The implications for this decision are far ranging. For example, requirements that subcontractors include as an additional insured the owner of a project or an architect may be problematic. The subcontract usually does not contract directly with the owner or the architect, and therefore neither would be considered an additional insured to the extent the subcontractor's automatic additional insured wording requires a "direct written agreement." Thus, the "flow down" provision so frequently relied on to provide additional insured status to the owner or architect may not survive a challenge by the subcontractor's insurer. As suggested by the court, different automatic additional insured wording may be required.
Misunderstandings are so prevalent relating to the status of an insured on the insurance contract of another versus the right of contractual indemnification arising from a noninsurance contract that any discussion of automatic additional insured status would be lacking without again raising the distinction.
In late 2009, an attorney wrote an article for an insurance publication in which he concluded "that a lease is an 'insured contract' and that when a lease requires a landlord to be an additional insured, the tenant's CGL policy automatically covers the landlord." Simply stated, a tenant's agreement to indemnify the landlord in the lease does not provide the landlord with that status of an additional insured on the liability insurance of the tenant.
While a "contract for a lease of premises" is usually within the CGL insurance policy definition of "insured contract," the landlord, as an indemnitee, is not automatically afforded the status of an insured on the CGL policy of the tenant. In other words, "insured contract" is not the functional equivalent of an automatic additional insured endorsement. Here is how one court expressed the distinction (including the duty to defend the noninsured indemnitee):
Thus, notwithstanding USAI's written agreement to indemnify the plaintiff, the hold harmless agreement did not contain any requirement that USAI name the plaintiff as an additional insured under the subject policy.
Contrary to the plaintiff's contention, the supplementary payments provision did not demonstrate an intent by the defendant insurer to afford the plaintiff coverage solely on the basis that it is an indemnitee of the named insured, in the absence of the plaintiff's addition as "an insured" under Section II of the subject policy pursuant to the additional insured endorsement (see Stainless, Inc. v. Employers Fire Ins. Co., 69 A.D.2d 27 (N.Y. App. Div. 1st Dep't 1979) at 33).
Liability coverage under the policy is afforded by Section I, not the supplementary payments provision. Therefore, Hargob's status as an indemnitee does not operate to confer upon it status as an additional insured, and it is, thus, not entitled to liability coverage under the subject policy pursuant to the supplementary payments provision. [Emphasis added.]

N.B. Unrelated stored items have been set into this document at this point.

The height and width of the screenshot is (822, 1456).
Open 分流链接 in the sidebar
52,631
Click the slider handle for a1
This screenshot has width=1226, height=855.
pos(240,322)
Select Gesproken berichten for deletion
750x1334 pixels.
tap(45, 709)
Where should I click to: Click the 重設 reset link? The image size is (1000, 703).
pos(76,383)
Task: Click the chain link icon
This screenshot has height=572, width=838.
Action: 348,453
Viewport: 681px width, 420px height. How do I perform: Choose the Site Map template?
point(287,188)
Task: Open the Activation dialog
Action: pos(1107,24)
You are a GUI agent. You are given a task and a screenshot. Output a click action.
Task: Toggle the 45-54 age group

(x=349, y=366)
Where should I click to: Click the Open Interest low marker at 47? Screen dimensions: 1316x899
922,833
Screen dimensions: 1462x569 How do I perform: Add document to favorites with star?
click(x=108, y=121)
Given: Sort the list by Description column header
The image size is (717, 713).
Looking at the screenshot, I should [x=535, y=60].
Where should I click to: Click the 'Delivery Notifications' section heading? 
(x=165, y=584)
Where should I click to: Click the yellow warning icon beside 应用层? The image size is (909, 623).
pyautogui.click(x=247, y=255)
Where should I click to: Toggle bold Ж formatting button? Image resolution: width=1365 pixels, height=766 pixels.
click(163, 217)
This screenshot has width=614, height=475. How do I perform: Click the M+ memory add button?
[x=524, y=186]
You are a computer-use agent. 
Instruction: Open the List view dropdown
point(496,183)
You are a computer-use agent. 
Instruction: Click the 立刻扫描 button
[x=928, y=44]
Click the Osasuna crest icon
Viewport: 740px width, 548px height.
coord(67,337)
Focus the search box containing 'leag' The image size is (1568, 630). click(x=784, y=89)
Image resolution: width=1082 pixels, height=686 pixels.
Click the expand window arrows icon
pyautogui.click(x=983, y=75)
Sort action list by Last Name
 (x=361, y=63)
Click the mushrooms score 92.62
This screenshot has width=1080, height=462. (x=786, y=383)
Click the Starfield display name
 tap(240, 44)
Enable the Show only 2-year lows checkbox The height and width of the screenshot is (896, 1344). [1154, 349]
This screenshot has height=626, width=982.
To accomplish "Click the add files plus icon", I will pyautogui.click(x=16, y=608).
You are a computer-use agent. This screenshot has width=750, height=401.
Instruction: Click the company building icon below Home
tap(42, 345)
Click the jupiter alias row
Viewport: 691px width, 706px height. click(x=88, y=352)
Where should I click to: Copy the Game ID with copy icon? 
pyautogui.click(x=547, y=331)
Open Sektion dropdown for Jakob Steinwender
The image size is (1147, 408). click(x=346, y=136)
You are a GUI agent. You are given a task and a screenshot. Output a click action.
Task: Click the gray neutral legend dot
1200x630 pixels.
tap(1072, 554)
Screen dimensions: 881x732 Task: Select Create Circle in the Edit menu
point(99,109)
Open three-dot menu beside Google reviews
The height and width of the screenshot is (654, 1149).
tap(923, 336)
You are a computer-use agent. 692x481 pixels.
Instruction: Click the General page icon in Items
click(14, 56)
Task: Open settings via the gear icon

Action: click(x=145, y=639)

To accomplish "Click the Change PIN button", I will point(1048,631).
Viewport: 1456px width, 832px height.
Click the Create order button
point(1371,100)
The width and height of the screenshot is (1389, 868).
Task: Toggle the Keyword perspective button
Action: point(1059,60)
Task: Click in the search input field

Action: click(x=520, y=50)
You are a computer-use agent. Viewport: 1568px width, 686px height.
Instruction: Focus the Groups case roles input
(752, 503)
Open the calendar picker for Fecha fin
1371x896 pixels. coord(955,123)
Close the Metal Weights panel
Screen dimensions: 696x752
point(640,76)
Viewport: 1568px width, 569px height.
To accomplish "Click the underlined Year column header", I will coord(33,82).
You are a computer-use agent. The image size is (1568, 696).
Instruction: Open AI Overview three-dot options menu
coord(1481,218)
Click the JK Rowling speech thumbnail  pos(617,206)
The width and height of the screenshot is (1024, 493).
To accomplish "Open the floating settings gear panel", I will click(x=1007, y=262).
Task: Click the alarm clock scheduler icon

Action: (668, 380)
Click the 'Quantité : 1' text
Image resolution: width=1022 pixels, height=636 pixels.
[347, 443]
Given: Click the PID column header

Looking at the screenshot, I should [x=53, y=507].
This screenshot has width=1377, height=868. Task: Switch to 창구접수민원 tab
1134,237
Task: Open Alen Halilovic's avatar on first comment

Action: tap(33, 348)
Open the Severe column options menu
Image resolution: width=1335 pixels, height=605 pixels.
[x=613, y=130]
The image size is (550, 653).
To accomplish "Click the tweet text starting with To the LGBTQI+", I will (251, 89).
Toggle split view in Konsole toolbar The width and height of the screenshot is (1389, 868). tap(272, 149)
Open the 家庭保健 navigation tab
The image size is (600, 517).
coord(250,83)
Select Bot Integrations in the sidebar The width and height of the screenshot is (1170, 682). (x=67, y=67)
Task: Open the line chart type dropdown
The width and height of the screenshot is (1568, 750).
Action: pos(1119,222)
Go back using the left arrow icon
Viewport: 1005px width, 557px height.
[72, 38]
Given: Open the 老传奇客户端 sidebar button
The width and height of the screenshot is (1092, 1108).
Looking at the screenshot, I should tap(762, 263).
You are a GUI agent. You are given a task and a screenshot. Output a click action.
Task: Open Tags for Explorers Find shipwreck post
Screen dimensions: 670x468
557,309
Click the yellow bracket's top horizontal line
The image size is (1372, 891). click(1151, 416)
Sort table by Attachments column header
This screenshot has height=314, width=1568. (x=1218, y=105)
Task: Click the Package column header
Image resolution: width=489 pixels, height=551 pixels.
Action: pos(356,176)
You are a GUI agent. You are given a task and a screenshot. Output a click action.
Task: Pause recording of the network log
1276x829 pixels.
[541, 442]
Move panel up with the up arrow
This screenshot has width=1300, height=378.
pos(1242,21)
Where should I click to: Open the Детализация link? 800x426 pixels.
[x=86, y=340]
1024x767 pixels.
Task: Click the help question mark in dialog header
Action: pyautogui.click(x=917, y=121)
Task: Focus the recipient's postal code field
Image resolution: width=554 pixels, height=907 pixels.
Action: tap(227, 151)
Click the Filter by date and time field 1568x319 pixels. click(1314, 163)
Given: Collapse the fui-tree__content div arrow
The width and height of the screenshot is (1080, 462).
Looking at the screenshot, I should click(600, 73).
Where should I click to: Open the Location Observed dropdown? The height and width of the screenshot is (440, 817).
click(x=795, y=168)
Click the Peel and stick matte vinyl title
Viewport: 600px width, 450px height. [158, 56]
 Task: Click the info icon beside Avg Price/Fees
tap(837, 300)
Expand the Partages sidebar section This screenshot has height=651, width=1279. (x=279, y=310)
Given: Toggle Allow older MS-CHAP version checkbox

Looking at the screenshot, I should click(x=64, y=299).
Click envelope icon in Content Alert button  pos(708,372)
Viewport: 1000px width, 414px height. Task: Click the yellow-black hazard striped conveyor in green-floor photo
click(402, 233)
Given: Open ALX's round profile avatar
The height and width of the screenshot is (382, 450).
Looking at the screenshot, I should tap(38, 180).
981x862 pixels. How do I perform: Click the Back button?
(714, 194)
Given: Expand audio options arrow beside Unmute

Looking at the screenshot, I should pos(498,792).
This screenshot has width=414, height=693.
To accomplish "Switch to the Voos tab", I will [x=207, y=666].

Hargob Realty Assoc., Inc. v. Fireman's Fund Ins. Co., 2010 N.Y. Slip. Opp. 4143, 73 A.D.3d 856 (N.Y. App. Div. 2d Dep't 2010).
While automatic or "blanket" additional insured endorsements serve a valuable role, the coverage provided by such endorsements can no longer be taken for granted. It is time to give careful consideration to coverage the automatic additional insured endorsements provide and do not provide to various persons or organizations. Not only is it important to recognize that not all automatic additional insured endorsements are created equal, is it equally important to know that automatic additional insured endorsements may not be a panacea—and may not provide coverage to all those seeking additional insured status as may have been presumed.